T. J. Jackson

No. 22
- Position: Wide receiver

Personal information
- Born: February 28, 1943 Cordele, Georgia
- Died: March 25, 2007 (aged 64) Rochester, New York
- Listed height: 6 ft 0 in (1.83 m)
- Listed weight: 180 lb (82 kg)

Career information
- College: Illinois
- NFL draft: 1966: undrafted

Career history
- Philadelphia Eagles (1966); Washington Redskins (1967);

Awards and highlights
- All-American; Held Collegiate record 100 m dash (10.1); Frontier Walk of Fame;

Career NFL statistics
- Games played: 6
- Kick returns: 8
- Yards: 147
- Stats at Pro Football Reference

= T. J. Jackson (wide receiver) =

American football player (1943–2007)

Trenton James Jackson (February 28, 1943 - March 25, 2007) was an American professional football wide receiver in the National Football League for the Philadelphia Eagles and the Washington Redskins. He played college football at the University of Illinois.

==Early life==
Jackson was born in Cordele, Georgia to James and Evelyn Jackson and is the eldest of seven children. The family later moved to Rochester, New York, where he attended Benjamin Franklin High School, where he set the National High School Record in the 100 yard dash (9.4).

==College career==
Jackson then attended and played college football at University of Illinois, where he was voted an All-American. While there, he was a Big Ten and Rose Bowl champion, and lettered in track, football, basketball, and baseball. In 1964, he won the Big Ten 100 yard Dash in 9.5, the 220 yard dash in 21.3, and anchored the championship 440 yard relay. He also won the NCAA 4x110 yard relay championship, set the National Collegiate Record in the 100 meter dash (10.1), won the AAU 100 meter championship and then participated in the US Olympic Trials 100 meter dash. After, he represented the United States at the 1964 Summer Olympics in Tokyo, Japan and became a member of Omega Psi Phi fraternity. In 1965, he finished third at the NCAA 60 yard dash. Then, he led Illinois to the 4x440 yard relay championship at the outdoor Big Ten championship. Jackson's record for the 100 meters held at Illinois for 40 years.
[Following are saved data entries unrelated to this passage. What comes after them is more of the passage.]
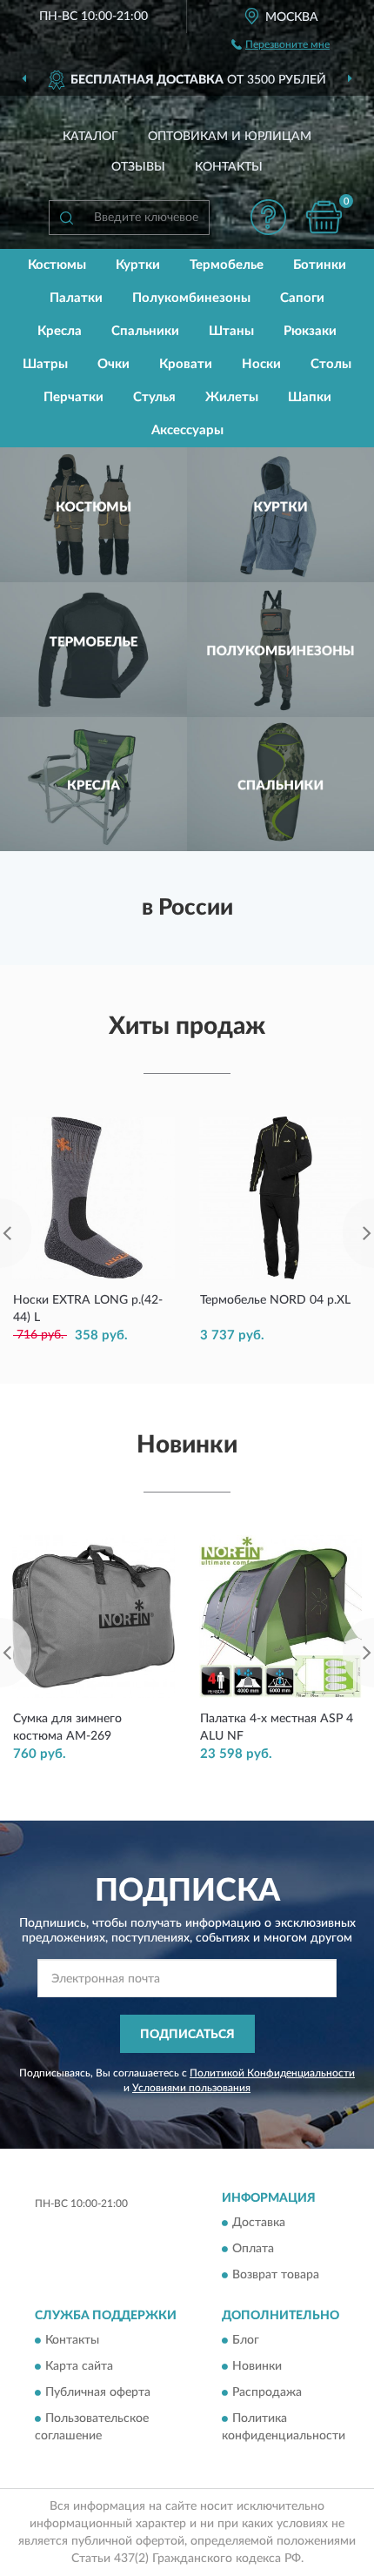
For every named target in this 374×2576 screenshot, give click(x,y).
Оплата (253, 2249)
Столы (331, 364)
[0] (323, 217)
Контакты (229, 167)
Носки (261, 364)
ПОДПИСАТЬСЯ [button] (187, 2035)
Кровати (185, 364)
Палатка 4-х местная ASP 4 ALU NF (276, 1727)
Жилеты (231, 397)
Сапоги (302, 298)
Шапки (309, 397)
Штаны (231, 331)
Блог (245, 2341)
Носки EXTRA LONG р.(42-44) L (88, 1309)
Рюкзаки (310, 331)
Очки (113, 364)
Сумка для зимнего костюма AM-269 (67, 1727)
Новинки (257, 2367)
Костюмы (57, 265)
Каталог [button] (90, 137)
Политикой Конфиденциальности (272, 2073)
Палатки (76, 298)
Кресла (59, 331)
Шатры (45, 364)
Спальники (145, 331)
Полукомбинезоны (191, 298)
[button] (268, 217)
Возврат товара (275, 2275)
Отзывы (138, 167)
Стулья (154, 397)
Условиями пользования (191, 2088)
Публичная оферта (97, 2393)
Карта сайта (79, 2367)
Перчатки (73, 397)
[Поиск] (66, 217)
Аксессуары (187, 430)
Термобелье (227, 265)
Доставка (258, 2223)
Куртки (138, 265)
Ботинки (319, 265)
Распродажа (267, 2393)
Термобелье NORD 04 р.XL (275, 1300)
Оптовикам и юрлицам (229, 137)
==Professional sports career==
In 1966, Jackson was drafted by the St. Louis Cardinals baseball team. However, he chose to play football in the National Football League for the Philadelphia Eagles and then the Washington Redskins.

==Personal==
Jackson married Pamela Kittelberger and had four children. After retiring from football, Jackson taught in the Rochester City School District for over 30 years. Also a sports coach, Jackson was inducted into the Section V Track and Field, Football, and Basketball Hall of Fames as a player and coach. Jackson died on March 25, 2007.

==Honors==
Jackson was inducted as an inaugural member of the Frontier Walk of Fame in 1997 and was then an inaugural member of the Niagara Track & Field Hall of Fame in 1998.
Trentons high school football field was dedicated to him and is now named “The Trenton Jackson sports complex”.
Along with Clinton Baden Recreation center being named after he and his wife, Pamela Jackson.